> [What to do]
Print every one of the records below verbatim, line for line, with no changes.

> [Given data]
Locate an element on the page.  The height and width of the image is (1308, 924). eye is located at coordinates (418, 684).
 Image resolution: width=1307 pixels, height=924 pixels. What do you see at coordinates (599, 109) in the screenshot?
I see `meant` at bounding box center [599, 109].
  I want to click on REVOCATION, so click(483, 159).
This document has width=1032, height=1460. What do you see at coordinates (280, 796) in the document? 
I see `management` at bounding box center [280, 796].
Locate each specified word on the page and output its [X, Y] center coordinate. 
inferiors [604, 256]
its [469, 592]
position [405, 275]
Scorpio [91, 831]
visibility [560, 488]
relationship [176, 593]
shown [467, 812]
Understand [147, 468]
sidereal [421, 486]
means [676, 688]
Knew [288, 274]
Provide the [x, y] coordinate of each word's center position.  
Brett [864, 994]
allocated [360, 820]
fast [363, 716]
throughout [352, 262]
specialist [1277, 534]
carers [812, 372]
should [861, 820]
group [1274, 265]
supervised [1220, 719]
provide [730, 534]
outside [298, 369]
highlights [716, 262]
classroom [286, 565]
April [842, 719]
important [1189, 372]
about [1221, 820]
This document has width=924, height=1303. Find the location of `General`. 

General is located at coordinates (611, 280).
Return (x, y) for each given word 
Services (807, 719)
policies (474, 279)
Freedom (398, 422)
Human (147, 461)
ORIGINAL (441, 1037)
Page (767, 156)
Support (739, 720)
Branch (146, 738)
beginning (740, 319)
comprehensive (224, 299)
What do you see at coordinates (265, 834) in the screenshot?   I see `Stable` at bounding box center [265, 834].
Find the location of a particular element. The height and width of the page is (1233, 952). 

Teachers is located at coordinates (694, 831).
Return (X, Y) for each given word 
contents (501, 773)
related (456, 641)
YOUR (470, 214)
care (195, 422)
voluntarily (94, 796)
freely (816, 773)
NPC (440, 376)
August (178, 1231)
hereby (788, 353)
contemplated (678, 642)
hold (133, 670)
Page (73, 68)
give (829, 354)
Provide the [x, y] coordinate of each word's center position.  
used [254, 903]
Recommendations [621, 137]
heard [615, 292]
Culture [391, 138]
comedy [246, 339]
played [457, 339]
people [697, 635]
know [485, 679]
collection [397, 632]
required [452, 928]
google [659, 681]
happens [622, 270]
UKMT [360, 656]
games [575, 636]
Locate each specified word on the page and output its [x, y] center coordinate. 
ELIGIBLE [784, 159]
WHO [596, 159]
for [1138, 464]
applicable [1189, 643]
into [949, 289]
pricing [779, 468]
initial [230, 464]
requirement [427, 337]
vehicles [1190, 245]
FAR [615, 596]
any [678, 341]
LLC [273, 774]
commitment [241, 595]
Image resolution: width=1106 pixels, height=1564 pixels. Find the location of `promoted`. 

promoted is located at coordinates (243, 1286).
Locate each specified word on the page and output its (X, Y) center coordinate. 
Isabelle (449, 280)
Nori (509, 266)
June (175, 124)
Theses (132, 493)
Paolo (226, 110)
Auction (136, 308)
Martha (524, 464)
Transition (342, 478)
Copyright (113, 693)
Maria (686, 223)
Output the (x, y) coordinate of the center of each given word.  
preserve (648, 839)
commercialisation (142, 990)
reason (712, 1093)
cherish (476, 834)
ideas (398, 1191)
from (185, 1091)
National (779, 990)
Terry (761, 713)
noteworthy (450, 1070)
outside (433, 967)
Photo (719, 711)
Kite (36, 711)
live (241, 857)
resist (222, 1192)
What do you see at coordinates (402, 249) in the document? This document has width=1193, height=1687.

> [Written answer]
Locate an element on the page.  The height and width of the image is (1308, 924). eye is located at coordinates (418, 684).
 Image resolution: width=1307 pixels, height=924 pixels. What do you see at coordinates (599, 109) in the screenshot?
I see `meant` at bounding box center [599, 109].
  I want to click on REVOCATION, so click(483, 159).
This document has width=1032, height=1460. What do you see at coordinates (280, 796) in the document? 
I see `management` at bounding box center [280, 796].
Locate each specified word on the page and output its [X, Y] center coordinate. 
inferiors [604, 256]
its [469, 592]
position [405, 275]
Scorpio [91, 831]
visibility [560, 488]
relationship [176, 593]
shown [467, 812]
Understand [147, 468]
sidereal [421, 486]
means [676, 688]
Knew [288, 274]
Provide the [x, y] coordinate of each word's center position.  
Brett [864, 994]
allocated [360, 820]
fast [363, 716]
throughout [352, 262]
specialist [1277, 534]
carers [812, 372]
should [861, 820]
group [1274, 265]
supervised [1220, 719]
provide [730, 534]
outside [298, 369]
highlights [716, 262]
classroom [286, 565]
April [842, 719]
important [1189, 372]
about [1221, 820]
This document has width=924, height=1303. Find the location of `General`. 

General is located at coordinates (611, 280).
Return (x, y) for each given word 
Services (807, 719)
policies (474, 279)
Freedom (398, 422)
Human (147, 461)
ORIGINAL (441, 1037)
Page (767, 156)
Support (739, 720)
Branch (146, 738)
beginning (740, 319)
comprehensive (224, 299)
What do you see at coordinates (265, 834) in the screenshot?   I see `Stable` at bounding box center [265, 834].
Find the location of a particular element. The height and width of the page is (1233, 952). 

Teachers is located at coordinates (694, 831).
Return (X, Y) for each given word 
contents (501, 773)
related (456, 641)
YOUR (470, 214)
care (195, 422)
voluntarily (94, 796)
freely (816, 773)
NPC (440, 376)
August (178, 1231)
hereby (788, 353)
contemplated (678, 642)
hold (133, 670)
Page (73, 68)
give (829, 354)
Provide the [x, y] coordinate of each word's center position.  
used [254, 903]
Recommendations [621, 137]
heard [615, 292]
Culture [391, 138]
comedy [246, 339]
played [457, 339]
people [697, 635]
know [485, 679]
collection [397, 632]
required [452, 928]
google [659, 681]
happens [622, 270]
UKMT [360, 656]
games [575, 636]
Locate each specified word on the page and output its [x, y] center coordinate. 
ELIGIBLE [784, 159]
WHO [596, 159]
for [1138, 464]
applicable [1189, 643]
into [949, 289]
pricing [779, 468]
initial [230, 464]
requirement [427, 337]
vehicles [1190, 245]
FAR [615, 596]
any [678, 341]
LLC [273, 774]
commitment [241, 595]
Image resolution: width=1106 pixels, height=1564 pixels. Find the location of `promoted`. 

promoted is located at coordinates (243, 1286).
Locate each specified word on the page and output its (X, Y) center coordinate. 
Isabelle (449, 280)
Nori (509, 266)
June (175, 124)
Theses (132, 493)
Paolo (226, 110)
Auction (136, 308)
Martha (524, 464)
Transition (342, 478)
Copyright (113, 693)
Maria (686, 223)
Output the (x, y) coordinate of the center of each given word.  
preserve (648, 839)
commercialisation (142, 990)
reason (712, 1093)
cherish (476, 834)
ideas (398, 1191)
from (185, 1091)
National (779, 990)
Terry (761, 713)
noteworthy (450, 1070)
outside (433, 967)
Photo (719, 711)
Kite (36, 711)
live (241, 857)
resist (222, 1192)
What do you see at coordinates (402, 249) in the document? This document has width=1193, height=1687.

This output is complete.